Contributing to the historical record

One of my mother's often retold stories concerns "the day the Kaiser bombed the Tip".   She was just a toddler in 1915, but jokingly told of a serious wartime development by the wrong side in World War One: the first use of strategic bombing, anywhere.

While bombing a man-made mountain of useless mine debris wouldn't appear to be an earth-shaking development, just the fact that Germany could project air power so far from home - and so far inland - could serve to demoralize a wartime populace. (Which is why the locals apparently were told to keep quiet about it.)   Powered flight and aviation were barely a dozen years old at the time - making this daring raid even more spectacular.
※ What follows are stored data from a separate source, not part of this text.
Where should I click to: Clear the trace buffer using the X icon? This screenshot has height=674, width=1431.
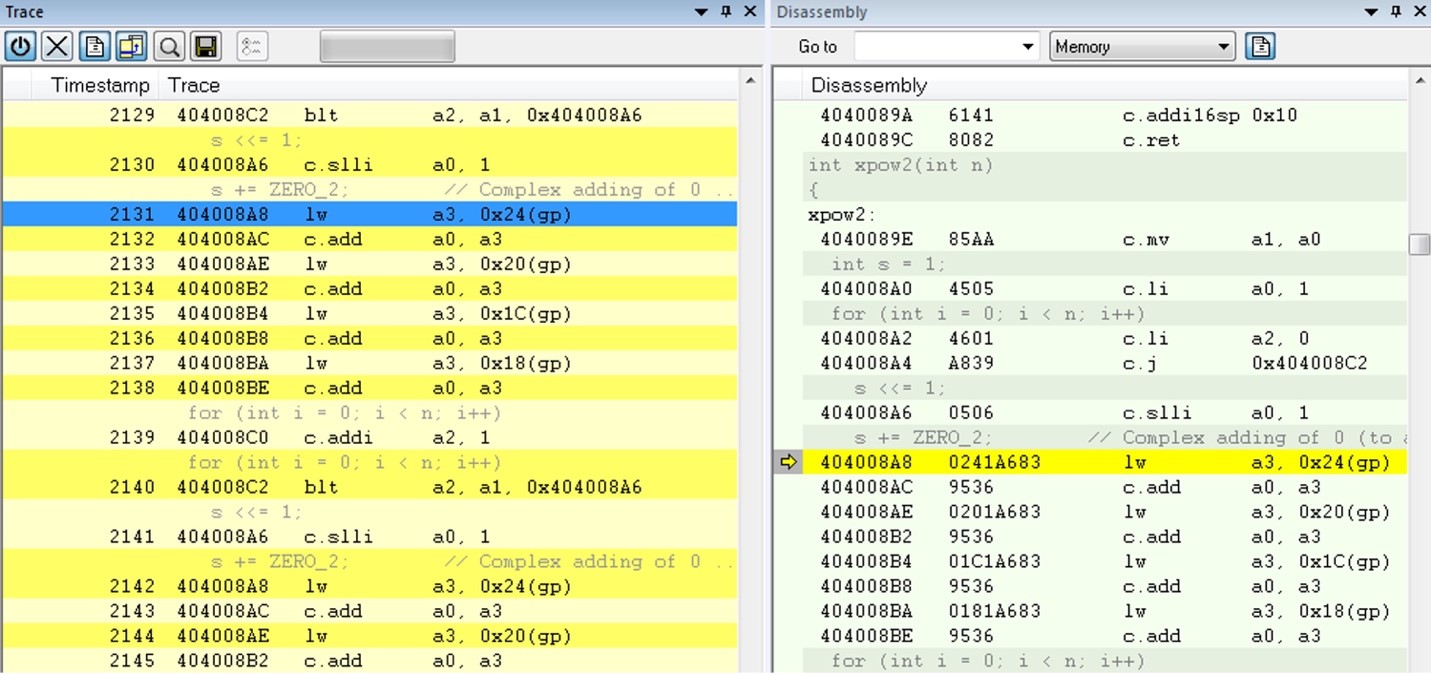click(x=56, y=45)
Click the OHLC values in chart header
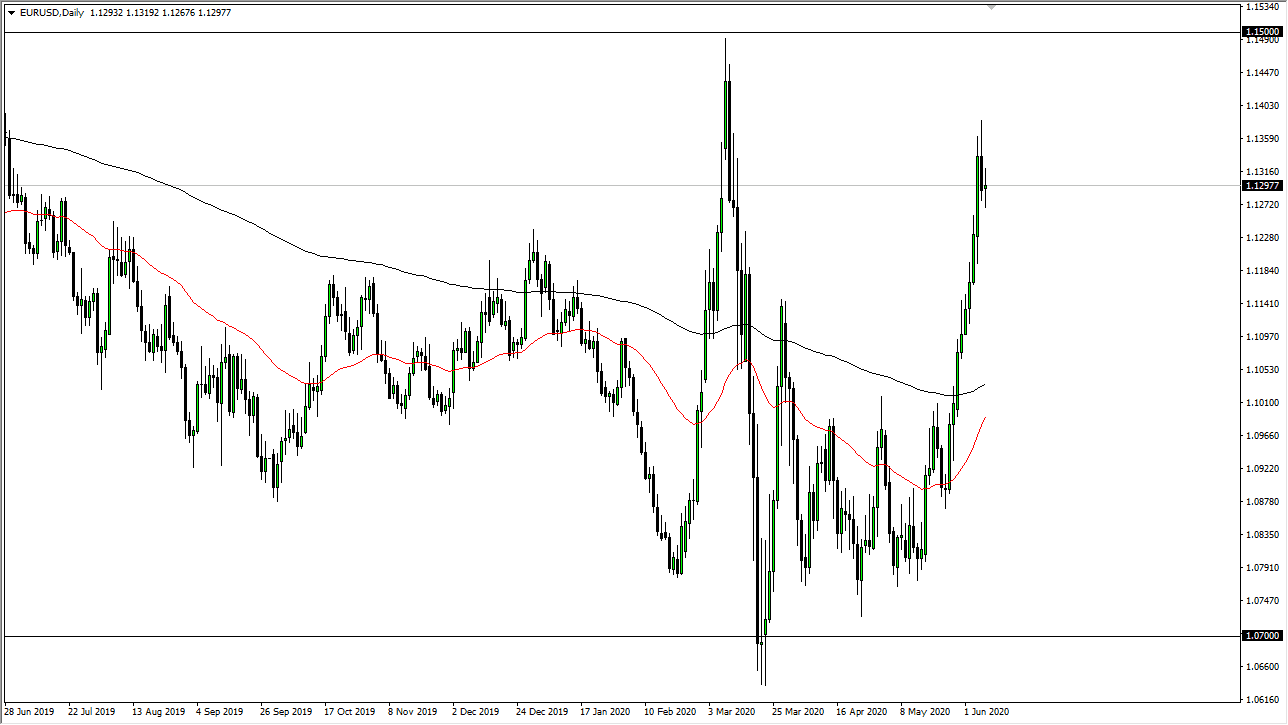This screenshot has width=1288, height=725. pos(161,13)
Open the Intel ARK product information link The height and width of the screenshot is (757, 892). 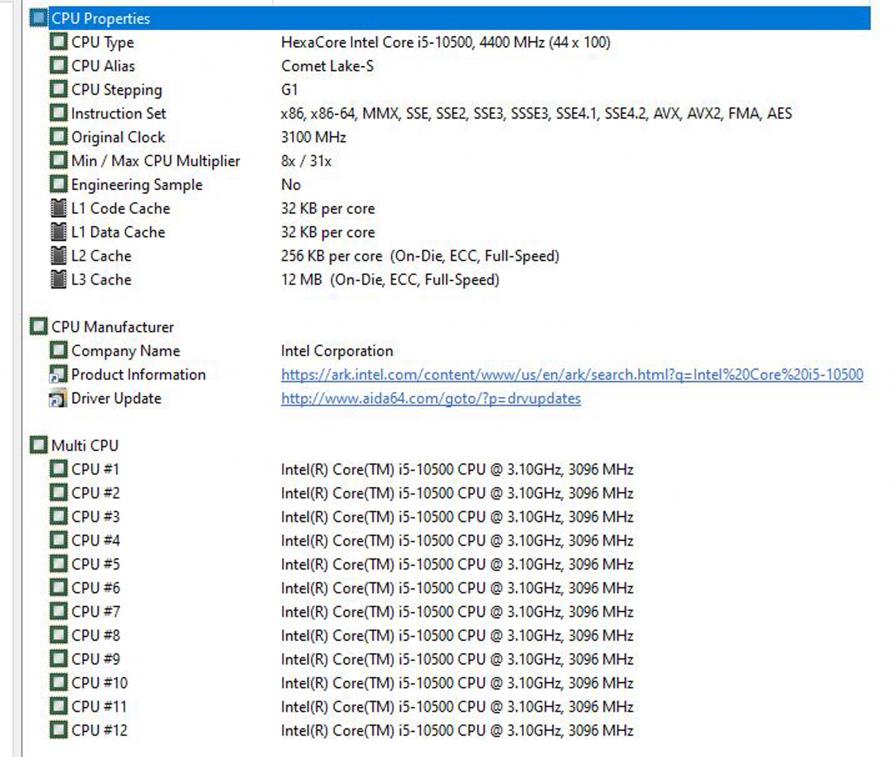tap(571, 375)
In July, 1998, I happened to mention the subject on the rec.aviation.military newsgroup, asking if anyone had information about Zeppelin raids on Scotland in 1915.   Graham Salt, a British writer, historian, and aviation enthusiast was among a number of people who responded.   Yes, he said, Zeppelins had bombed London during the summer of that year, and by September of 1915, a squadron of the huge airships had attacked Manchester, far to the North, as well as industrial sites in the northern parts of England, near the border of Scotland. Unfortunately, the flight logs for two of the craft were lost when they ditched at sea, returning to Germany. There was speculation that these two had gotten lost in bad weather, and had cruised on into Scotland a bit - but these facts had never been independently confirmed.
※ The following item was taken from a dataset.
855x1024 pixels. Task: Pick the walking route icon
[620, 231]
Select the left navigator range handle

Then I told my mother's story to the group - and I am still getting an occasional email from a researcher, wanting to "interview the lady who remembers the Zeppelin raids in Scotland".

They are disappointed when I tell them she died in 1986, or that she was only five years old at the time, and could hardly be expected to provide dates and times or a description of the engine noises or bomb explosions.   However, her recounting of a childhood memory to her son has added just a little bit of clarity to the lost traces of time and history, 83 years after the fact.

You never know how a seemingly-insignificant thing can eventually improve historical records.
By the way - Count Zeppelin's huge machines are STILL the largest aircraft to ever have flown, dwarfing the "Spruce Goose" of Howard Hughes, the 747, the C-5, and even that enormous Russian behemoth, the six-engined AN-226. (Their "Black Sea Monster" sea- skimming ground-effect vehicle is larger - about the size of a battleship - but the experts are unsure whether or not to call it "flight".)